▸ Exercise directions
Your output must hold every entry exactly as written and none of the pictures.

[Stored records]
::::::::::

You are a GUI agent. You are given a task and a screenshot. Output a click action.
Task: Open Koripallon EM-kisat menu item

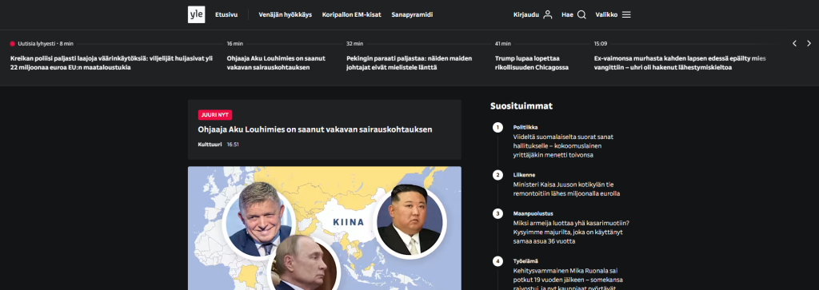pos(352,14)
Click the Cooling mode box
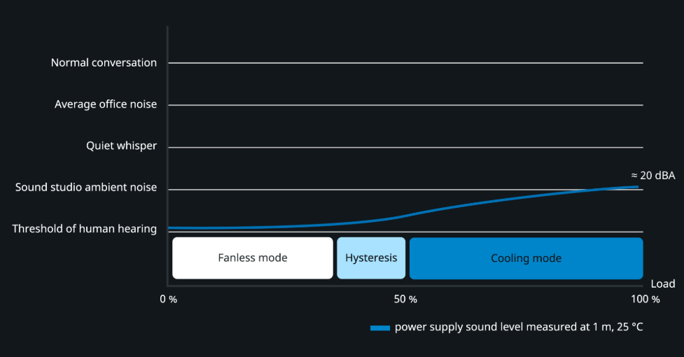The width and height of the screenshot is (684, 357). pyautogui.click(x=526, y=258)
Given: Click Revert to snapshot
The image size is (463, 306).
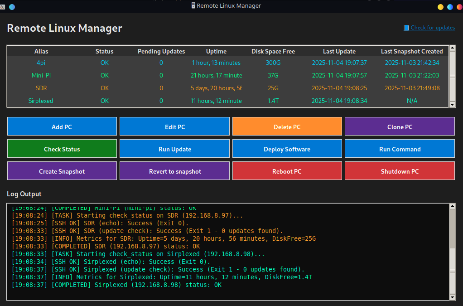Looking at the screenshot, I should click(174, 171).
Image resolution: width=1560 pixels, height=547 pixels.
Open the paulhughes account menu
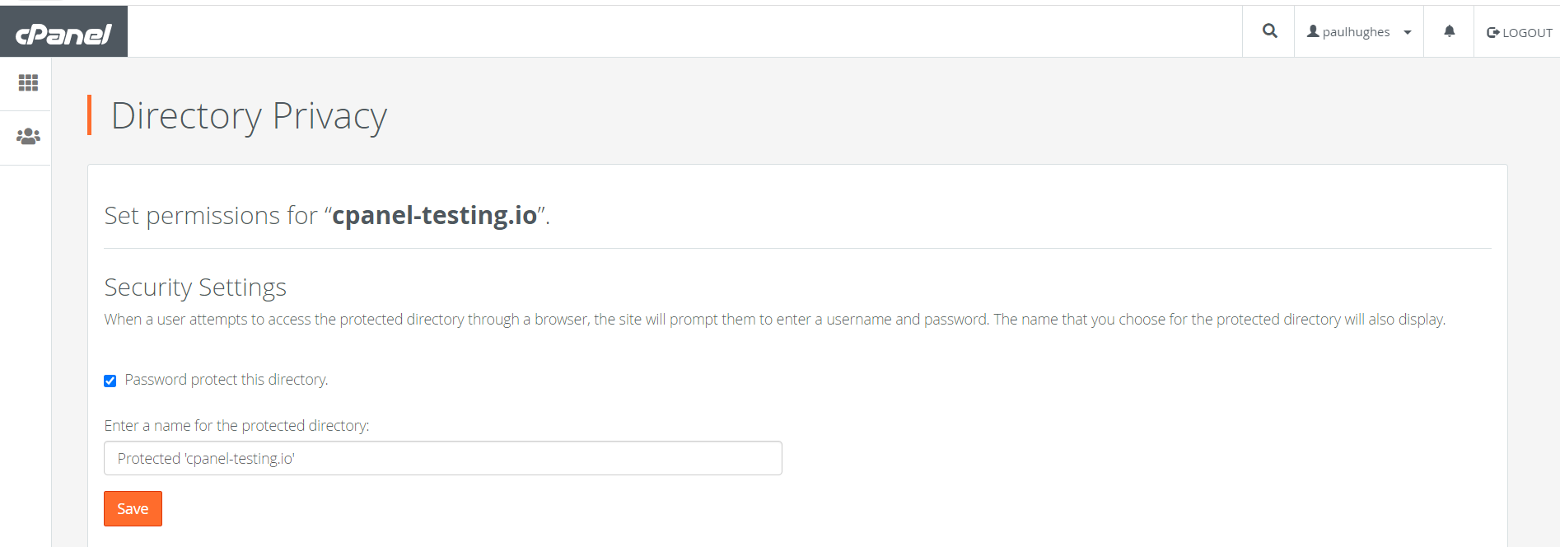click(1356, 32)
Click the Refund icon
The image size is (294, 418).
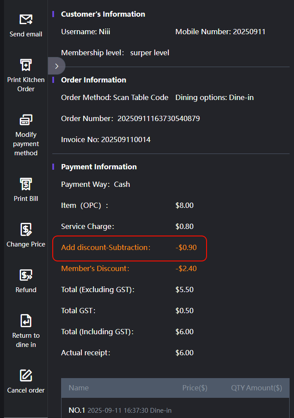26,275
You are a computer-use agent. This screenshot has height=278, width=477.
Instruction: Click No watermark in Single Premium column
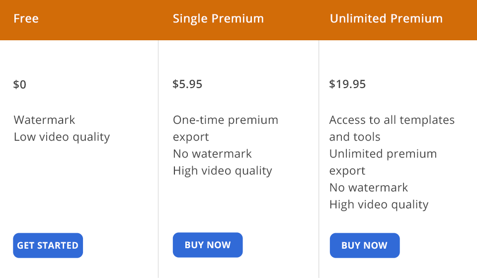(212, 154)
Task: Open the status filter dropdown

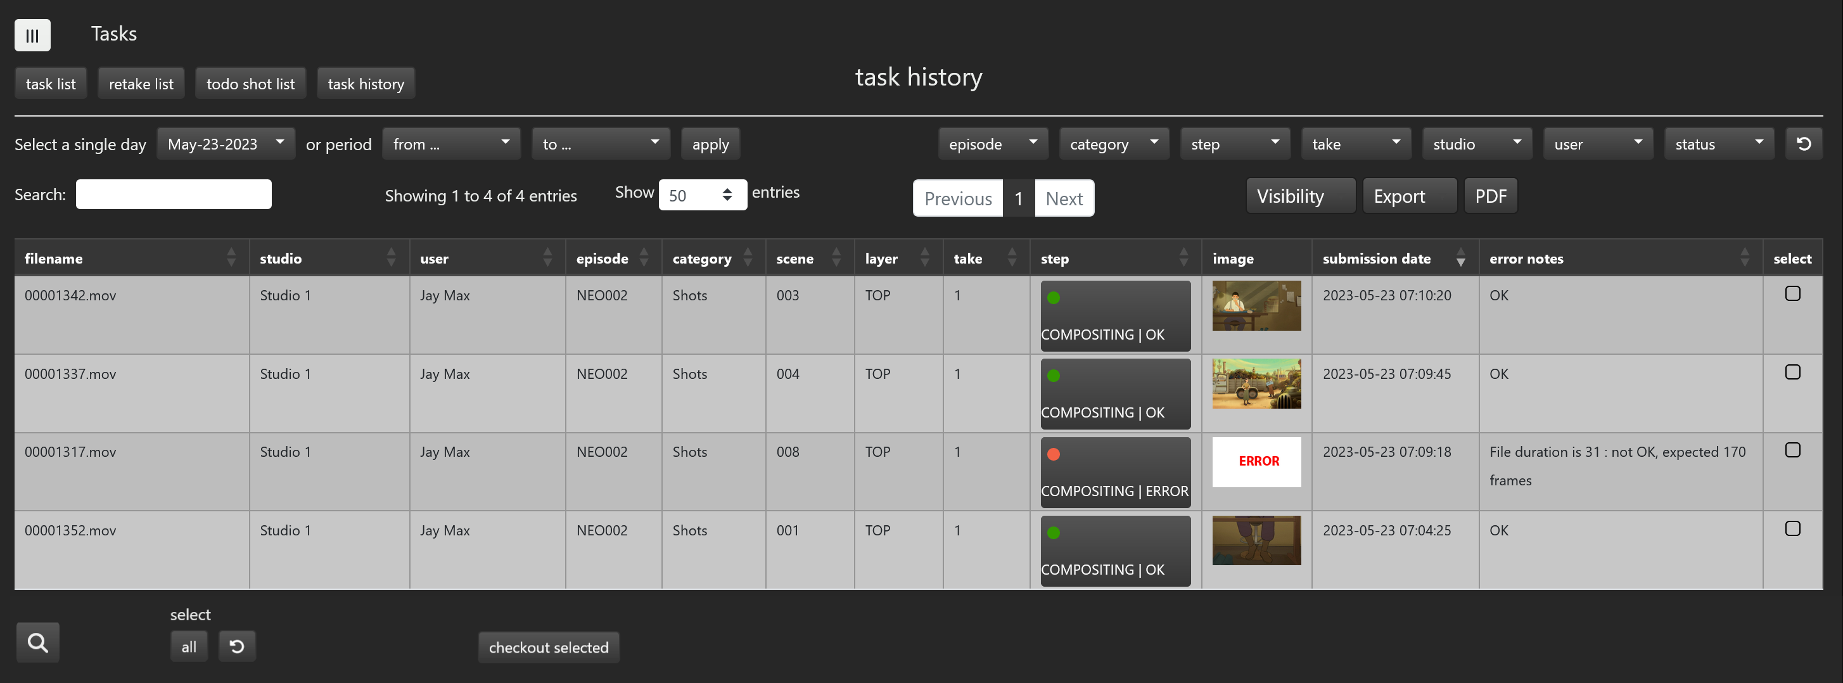Action: click(1719, 144)
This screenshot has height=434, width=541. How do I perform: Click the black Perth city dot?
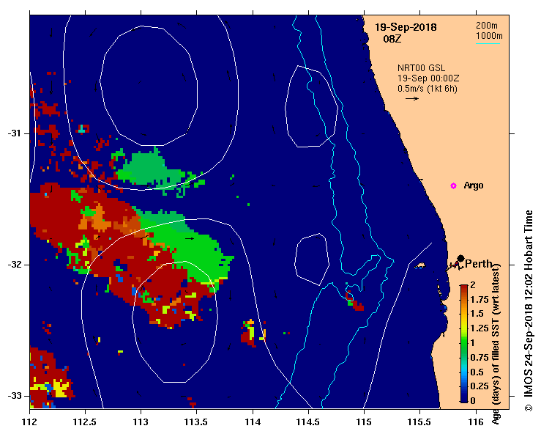coord(460,258)
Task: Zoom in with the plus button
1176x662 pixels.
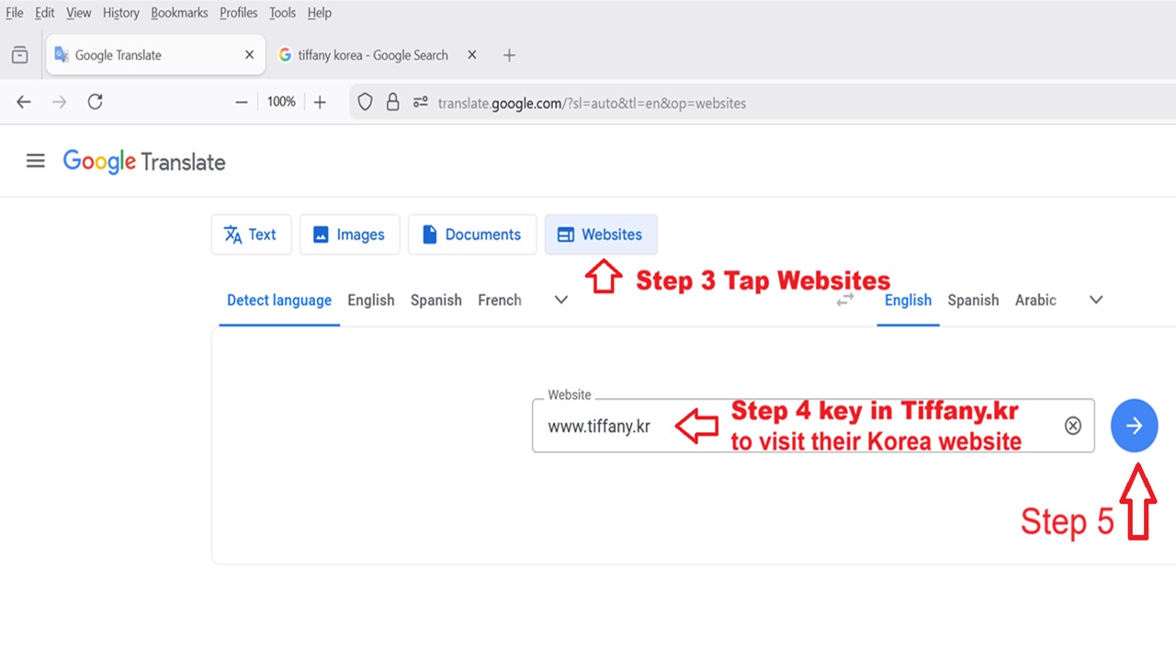Action: [x=320, y=102]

::::::::::

▸ Solved exercise
You are a GUI agent. You are given a task and a screenshot. Output a click action.
Task: Open Koripallon EM-kisat menu item

pos(352,14)
Click the Cooling mode box
The width and height of the screenshot is (684, 357). pyautogui.click(x=526, y=258)
Given: Click Revert to snapshot
The image size is (463, 306).
Looking at the screenshot, I should click(174, 171).
Image resolution: width=1560 pixels, height=547 pixels.
Open the paulhughes account menu
click(1356, 32)
Click the Refund icon
The image size is (294, 418).
26,275
You are a computer-use agent. This screenshot has height=278, width=477.
Instruction: Click No watermark in Single Premium column
(212, 154)
Task: Open the status filter dropdown

Action: click(1719, 144)
This screenshot has height=434, width=541. How do I perform: Click the black Perth city dot?
coord(460,258)
Task: Zoom in with the plus button
1176x662 pixels.
Action: [x=320, y=102]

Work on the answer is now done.